A partir de este sábado, 1 de enero, los supermercados del Estado francés no podrán vender frutas y verduras embaladas en plástico si tienen un peso inferior a 1,5 kilos, de acuerdo al decreto de la ley contra los desperdicios que aprobó el Ejecutivo de Macron.
Termina así el embalaje con plásticos de tomates, cebollas, nabos, calabacines, pepinos, kiwis, limones y otros alimentos de dimensiones pequeñas, a menudo vendidos en packs preparados, sobre todo en las grandes superficies.
Hasta 2026 se permitirán algunas excepciones, como es el caso de la venta de frutos rojos, ya que estos se estropean con facilidad cuando son vendidos al peso.
Aun así, el decreto permite que los distribuidores puedan seguir usando envoltorios durante al menos seis meses más, hasta que agoten sus existencias.
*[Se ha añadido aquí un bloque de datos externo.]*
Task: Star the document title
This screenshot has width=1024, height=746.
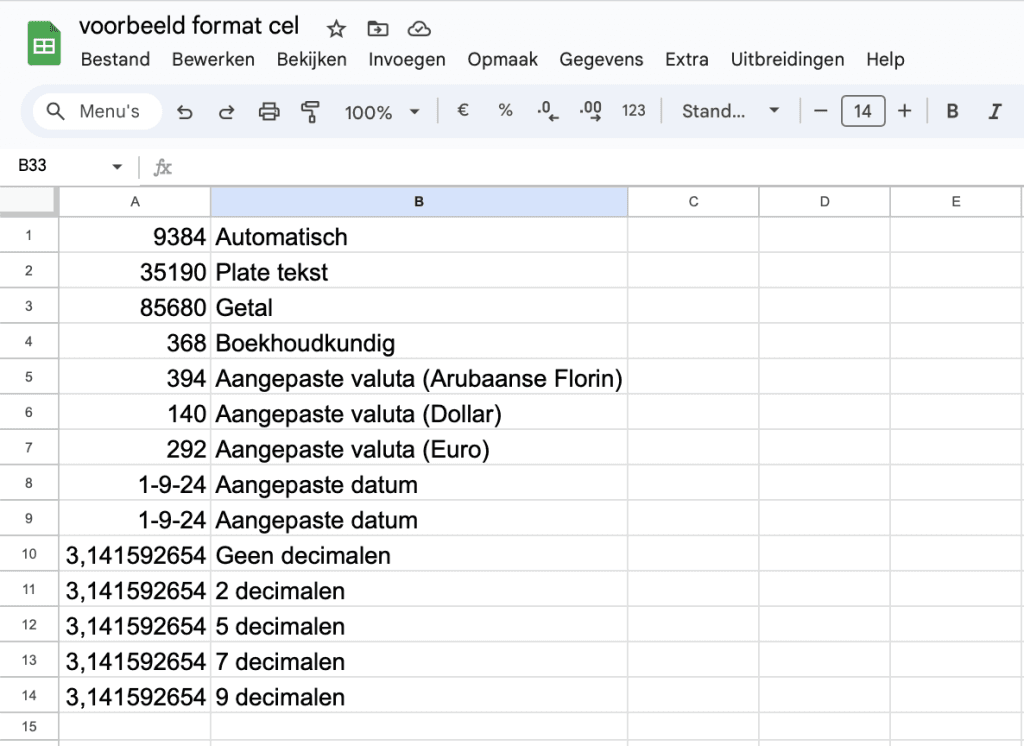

Para sustituir el plástico, los profesionales de la distribución utilizarán alternativas como el cartón, para los tomates, y redes de celulosa o bolsas de papel.
Estos han lamentado que no haya habido más concertación entre las partes, ya que aún no han encontrado un sustituto al plástico para la venta de rábanos, soja o canónigos, entre otras verduras.